• TASK OBJECTIVE:
Reproduce each record exactly, but exclude every picture.
──────── GIVEN INFORMATION
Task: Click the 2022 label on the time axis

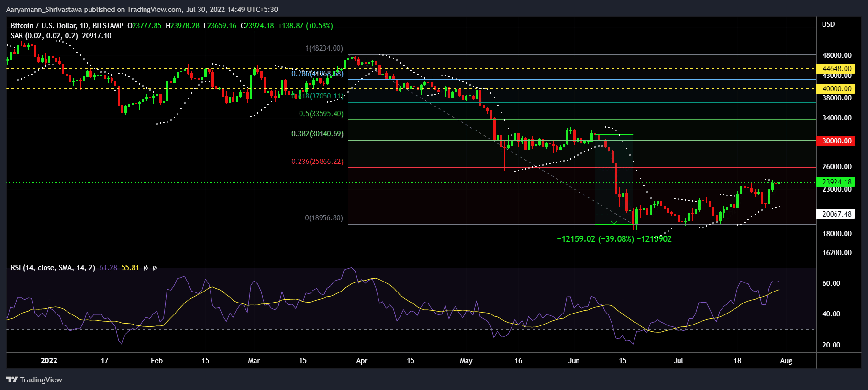Action: coord(49,361)
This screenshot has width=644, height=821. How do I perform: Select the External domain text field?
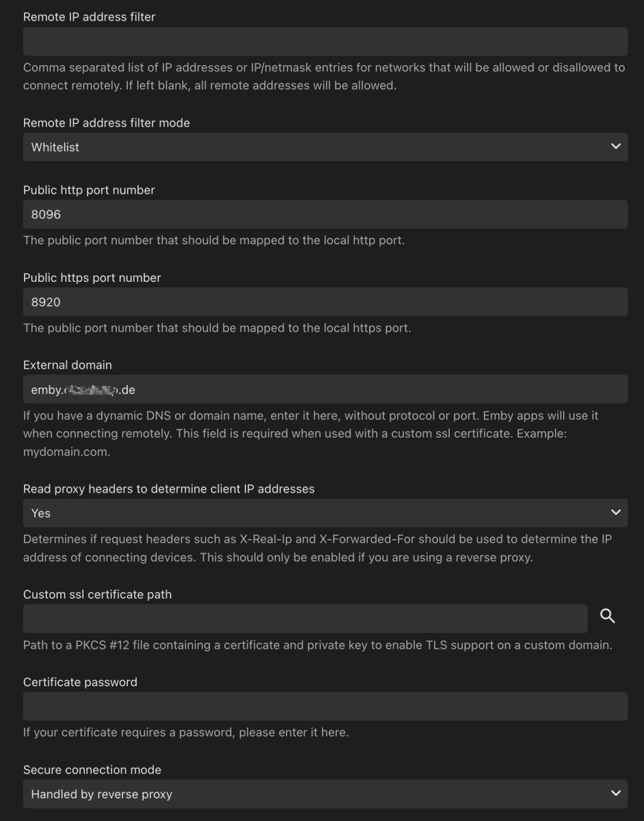click(325, 389)
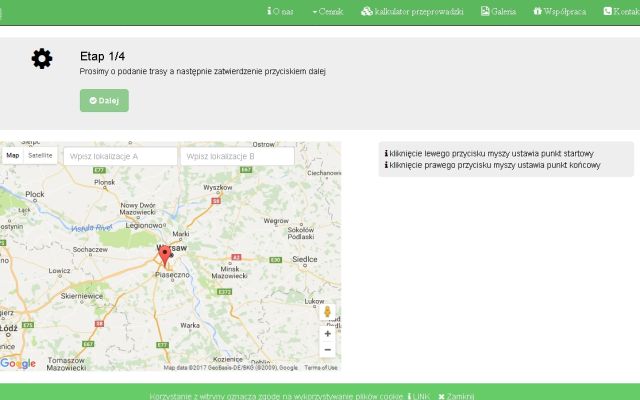Open the Galeria page
640x400 pixels.
point(498,11)
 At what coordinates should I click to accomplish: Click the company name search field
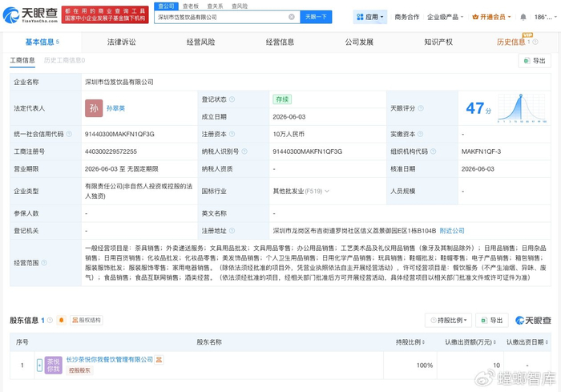[222, 17]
────────────────
• PROBLEM SOLUTION:
Task: Click the 2022 label on the time axis

Action: coord(49,361)
This screenshot has width=644, height=821. How do I perform: Select the External domain text field?
click(325, 389)
Open the Galeria page
640x400 pixels.
point(498,11)
 At what coordinates should I click to accomplish: Click the company name search field
[222, 17]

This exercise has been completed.